[DATEN ZUR AUFGABE]

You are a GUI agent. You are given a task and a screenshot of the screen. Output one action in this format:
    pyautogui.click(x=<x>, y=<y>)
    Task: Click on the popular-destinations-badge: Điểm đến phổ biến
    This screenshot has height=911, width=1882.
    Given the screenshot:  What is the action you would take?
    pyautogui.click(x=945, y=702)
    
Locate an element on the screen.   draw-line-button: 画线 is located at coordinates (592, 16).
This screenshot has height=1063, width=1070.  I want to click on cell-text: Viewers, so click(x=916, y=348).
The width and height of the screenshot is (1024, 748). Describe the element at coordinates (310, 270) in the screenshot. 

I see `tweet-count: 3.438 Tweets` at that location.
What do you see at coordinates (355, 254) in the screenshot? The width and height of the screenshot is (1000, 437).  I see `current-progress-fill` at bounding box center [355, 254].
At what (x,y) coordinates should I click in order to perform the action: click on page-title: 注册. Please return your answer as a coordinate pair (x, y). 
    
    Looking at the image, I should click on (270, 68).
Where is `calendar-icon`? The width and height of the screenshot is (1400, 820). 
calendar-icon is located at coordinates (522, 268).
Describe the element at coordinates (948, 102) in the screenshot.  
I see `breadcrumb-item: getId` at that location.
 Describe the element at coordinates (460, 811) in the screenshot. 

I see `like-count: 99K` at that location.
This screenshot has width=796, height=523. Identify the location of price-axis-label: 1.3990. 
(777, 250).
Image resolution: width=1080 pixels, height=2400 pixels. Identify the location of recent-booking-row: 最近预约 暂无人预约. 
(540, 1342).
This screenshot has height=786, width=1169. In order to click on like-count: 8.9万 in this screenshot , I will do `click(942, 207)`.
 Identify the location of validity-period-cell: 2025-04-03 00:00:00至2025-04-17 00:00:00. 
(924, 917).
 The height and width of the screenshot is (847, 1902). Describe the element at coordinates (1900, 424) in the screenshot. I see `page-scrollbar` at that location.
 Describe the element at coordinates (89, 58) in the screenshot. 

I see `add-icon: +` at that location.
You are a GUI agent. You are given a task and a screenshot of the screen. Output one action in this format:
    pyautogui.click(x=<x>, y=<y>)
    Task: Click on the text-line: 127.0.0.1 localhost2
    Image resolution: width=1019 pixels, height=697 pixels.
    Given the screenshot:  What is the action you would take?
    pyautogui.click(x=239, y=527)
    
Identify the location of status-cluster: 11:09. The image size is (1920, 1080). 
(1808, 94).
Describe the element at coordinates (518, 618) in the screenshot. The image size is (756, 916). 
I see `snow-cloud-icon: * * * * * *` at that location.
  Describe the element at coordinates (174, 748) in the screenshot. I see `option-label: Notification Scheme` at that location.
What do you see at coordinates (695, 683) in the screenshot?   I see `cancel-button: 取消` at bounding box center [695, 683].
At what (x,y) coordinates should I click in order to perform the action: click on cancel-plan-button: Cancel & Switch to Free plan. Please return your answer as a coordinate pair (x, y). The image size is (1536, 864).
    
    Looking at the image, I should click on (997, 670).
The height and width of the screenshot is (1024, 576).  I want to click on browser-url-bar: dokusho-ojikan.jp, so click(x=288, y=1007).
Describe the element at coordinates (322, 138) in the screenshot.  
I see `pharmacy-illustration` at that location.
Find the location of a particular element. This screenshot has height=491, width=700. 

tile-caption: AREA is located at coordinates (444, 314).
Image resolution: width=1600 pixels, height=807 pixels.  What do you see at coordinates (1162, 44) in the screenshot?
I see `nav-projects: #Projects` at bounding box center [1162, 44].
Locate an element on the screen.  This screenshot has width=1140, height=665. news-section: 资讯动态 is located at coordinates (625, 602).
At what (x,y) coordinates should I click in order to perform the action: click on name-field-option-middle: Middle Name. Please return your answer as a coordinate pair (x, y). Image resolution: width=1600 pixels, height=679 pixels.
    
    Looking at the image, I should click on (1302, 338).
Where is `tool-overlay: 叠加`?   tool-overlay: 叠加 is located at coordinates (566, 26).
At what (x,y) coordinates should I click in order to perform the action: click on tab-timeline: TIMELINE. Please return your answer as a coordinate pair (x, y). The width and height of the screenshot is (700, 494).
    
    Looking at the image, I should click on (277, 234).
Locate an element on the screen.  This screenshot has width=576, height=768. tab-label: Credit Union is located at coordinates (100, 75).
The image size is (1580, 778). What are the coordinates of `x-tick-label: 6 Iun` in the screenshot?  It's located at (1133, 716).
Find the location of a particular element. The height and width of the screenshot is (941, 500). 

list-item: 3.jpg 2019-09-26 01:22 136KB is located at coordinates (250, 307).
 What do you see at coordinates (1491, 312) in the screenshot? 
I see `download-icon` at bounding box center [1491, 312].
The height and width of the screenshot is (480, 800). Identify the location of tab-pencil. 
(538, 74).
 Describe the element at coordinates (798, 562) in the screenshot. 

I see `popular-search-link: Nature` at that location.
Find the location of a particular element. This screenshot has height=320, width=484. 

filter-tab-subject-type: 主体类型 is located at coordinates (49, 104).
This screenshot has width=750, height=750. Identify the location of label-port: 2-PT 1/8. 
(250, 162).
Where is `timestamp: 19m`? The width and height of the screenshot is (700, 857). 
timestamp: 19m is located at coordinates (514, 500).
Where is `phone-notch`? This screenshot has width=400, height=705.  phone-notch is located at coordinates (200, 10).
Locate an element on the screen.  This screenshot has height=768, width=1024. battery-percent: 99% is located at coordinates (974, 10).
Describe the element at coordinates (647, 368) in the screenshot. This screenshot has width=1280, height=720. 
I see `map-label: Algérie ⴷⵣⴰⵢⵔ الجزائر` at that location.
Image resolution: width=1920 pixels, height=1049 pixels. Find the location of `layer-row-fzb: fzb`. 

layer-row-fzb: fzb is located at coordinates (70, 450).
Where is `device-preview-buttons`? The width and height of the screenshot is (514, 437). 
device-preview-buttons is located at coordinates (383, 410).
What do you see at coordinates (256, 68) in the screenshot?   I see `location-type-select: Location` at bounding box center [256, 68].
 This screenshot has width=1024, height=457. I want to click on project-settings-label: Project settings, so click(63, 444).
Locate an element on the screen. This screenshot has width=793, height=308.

[/DATEN ZUR AUFGABE]

Ändern Sie in der Auflistung von der Zeile mit „This screenshot has height=786, width=1169.“ bis zur Zeile mit „center [1162, 44].“ jedes „Image resolution“ in „Screen resolution“. Geben Sie nur diese Zeilen wieder und lassen Sie alles Übrige unverändert.

* ERLEDIGTE AUFGABE
This screenshot has height=786, width=1169. In order to click on like-count: 8.9万 in this screenshot , I will do `click(942, 207)`.
 Identify the location of validity-period-cell: 2025-04-03 00:00:00至2025-04-17 00:00:00. 
(924, 917).
 The height and width of the screenshot is (847, 1902). Describe the element at coordinates (1900, 424) in the screenshot. I see `page-scrollbar` at that location.
 Describe the element at coordinates (89, 58) in the screenshot. 

I see `add-icon: +` at that location.
You are a GUI agent. You are given a task and a screenshot of the screen. Output one action in this format:
    pyautogui.click(x=<x>, y=<y>)
    Task: Click on the text-line: 127.0.0.1 localhost2
    Screen resolution: width=1019 pixels, height=697 pixels.
    Given the screenshot:  What is the action you would take?
    pyautogui.click(x=239, y=527)
    
Identify the location of status-cluster: 11:09. The image size is (1920, 1080). 
(1808, 94).
Describe the element at coordinates (518, 618) in the screenshot. The image size is (756, 916). 
I see `snow-cloud-icon: * * * * * *` at that location.
  Describe the element at coordinates (174, 748) in the screenshot. I see `option-label: Notification Scheme` at that location.
What do you see at coordinates (695, 683) in the screenshot?   I see `cancel-button: 取消` at bounding box center [695, 683].
At what (x,y) coordinates should I click in order to perform the action: click on cancel-plan-button: Cancel & Switch to Free plan. Please return your answer as a coordinate pair (x, y). The image size is (1536, 864).
    
    Looking at the image, I should click on (997, 670).
The height and width of the screenshot is (1024, 576).  I want to click on browser-url-bar: dokusho-ojikan.jp, so click(x=288, y=1007).
Describe the element at coordinates (322, 138) in the screenshot.  
I see `pharmacy-illustration` at that location.
Find the location of a particular element. This screenshot has height=491, width=700. 

tile-caption: AREA is located at coordinates (444, 314).
Screen resolution: width=1600 pixels, height=807 pixels.  What do you see at coordinates (1162, 44) in the screenshot?
I see `nav-projects: #Projects` at bounding box center [1162, 44].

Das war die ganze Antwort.